To jeden z pierwszych takich przypadków w Polsce. Na wójta gminy Poraj w województwie śląskim została nałożona kara w wysokości 50 tys. złotych. Chodzi o niezrealizowanie zadań określonych w programie ochrony powietrza dla Śląska. Kara wymierzona przez WIOŚ w Katowicach dotyczy braku minimalnej liczby kontroli w trakcie ogłoszenia alertów smogowych.
Poraj to turystyczna miejscowość, między Katowicami a Częstochową. Zamieszkuje ją około 4 tys. osób, a chlubą gminy i magnesem na turystów jest Zalew Porajski.
Jest jednak także mniej pozytywne oblicze tego regionu. Według mieszkańców, którzy skontaktowali się z naszą redakcją „skala zanieczyszczenia powietrza w gminie Poraj, mająca swoje źródło w sposobie ogrzewania domów w sezonie zimowym, jest ogromna”. – W walce ze smogiem obserwujemy stagnację. Dane pozyskane z Centralnej Ewidencji Emisyjności Budynków pokazują, że władze Gminy Poraj mają dużo do nadrobienia gdyż na terenie Gminy ciągle kopci ponad tysiąc pozaklasowych kotłów na paliwa stałe. Zgodnie z zapisami śląskiej uchwały antysmogowej, piece te muszą do końca 2025 roku zostać wymienione na niskoemisyjne, ekologiczne źródła ciepła – informuje Porajski Alarm Smogowy.
- Czytaj także: Złożyli zawiadomienia na wszystkich posiadaczy kopciuchów. „Zacznijcie korzystać z uprawnień”
– Niestety od momentu wejścia w życie śląskiej uchwały antysmogowej mamy ciągle do czynienia z dużą obojętnością i niechęcią lokalnych władz do prowadzenia działań mających na celu realną poprawę jakości powietrza – komentuje Emil Nagalewski, koordynator Polskiego Alarmu Smogowego (PAS) w województwie śląskim.
Jak wskazuje organizacja, gmina, mimo obowiązku przeprowadzenia intensywnych akcji informacyjnych odnośnie zapisów śląskiej uchwały antysmogowej, nie wychodzi z żadną inicjatywą i nie przypomina o konieczności wymiany pieców. – Zgodnie z uchwalą antysmogową, 2025 rok to ostatni rok na wymianę pozaklasowych pieców a urząd zamiast informować milczy – słyszymy od działaczy na rzecz zdrowego powietrza.
Przygotowali list do wszystkich posiadaczy kopciuchów.
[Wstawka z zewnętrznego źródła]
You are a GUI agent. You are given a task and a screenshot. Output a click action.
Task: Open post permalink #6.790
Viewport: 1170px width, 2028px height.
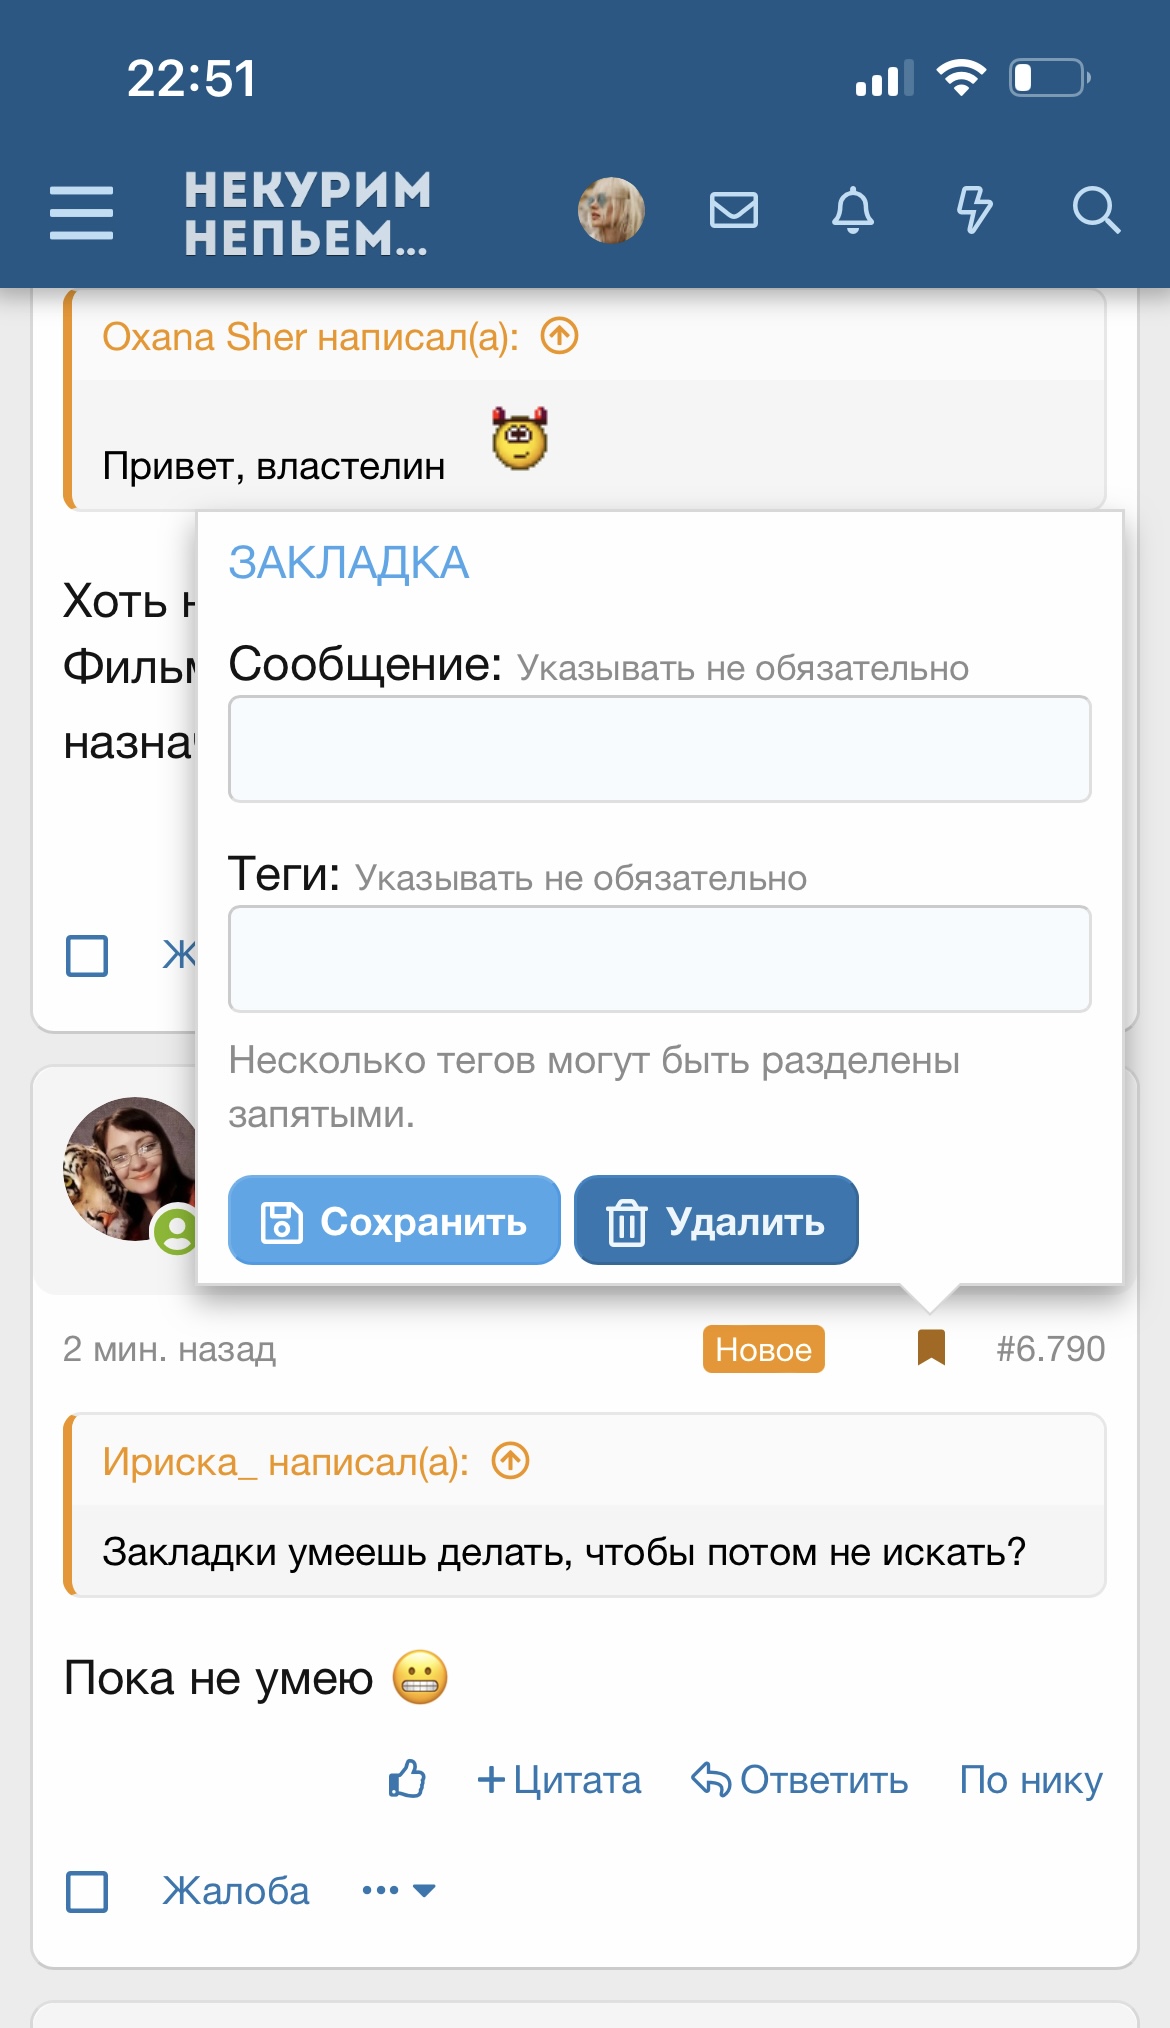pyautogui.click(x=1050, y=1349)
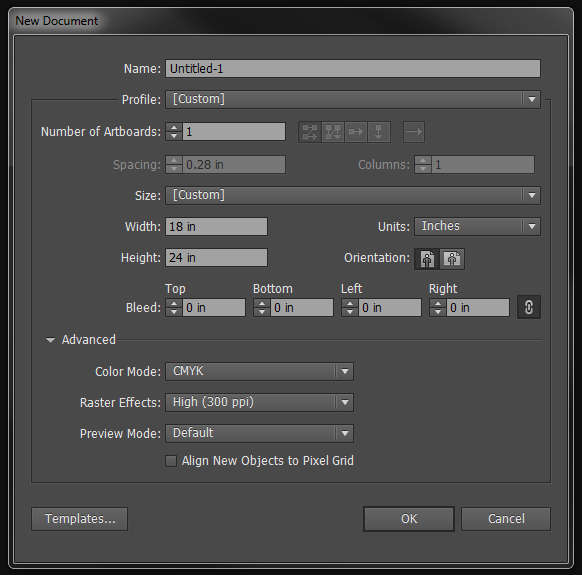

Urząd wysłał go do nielicznych
Widząc brak zainteresowania tematem, kilka miesięcy temu Porajski Alarm Smogowy przygotował list do właścicieli kotłów na paliwa stałe, których urządzenia grzewcze muszą zostać wymienione do końca 2025 roku.
Inicjatywa polegała na tym, że powyższy list miał zostać wysłany przez Urząd Gminy Poraj do wszystkich właścicieli pozaklasowych kotłów na paliwa stałe. Gmina wysłała jedynie 500 listów i to tylko do mieszkańców Żarek-Letnisko. – Mieszkańcy innych miejscowości zostali pominięci i można się domyślać, że wielu z nich ciągle nie wie, że używanie pozaklasowych pieców wkrótce stanie się nielegalne – mówi Nagalewski.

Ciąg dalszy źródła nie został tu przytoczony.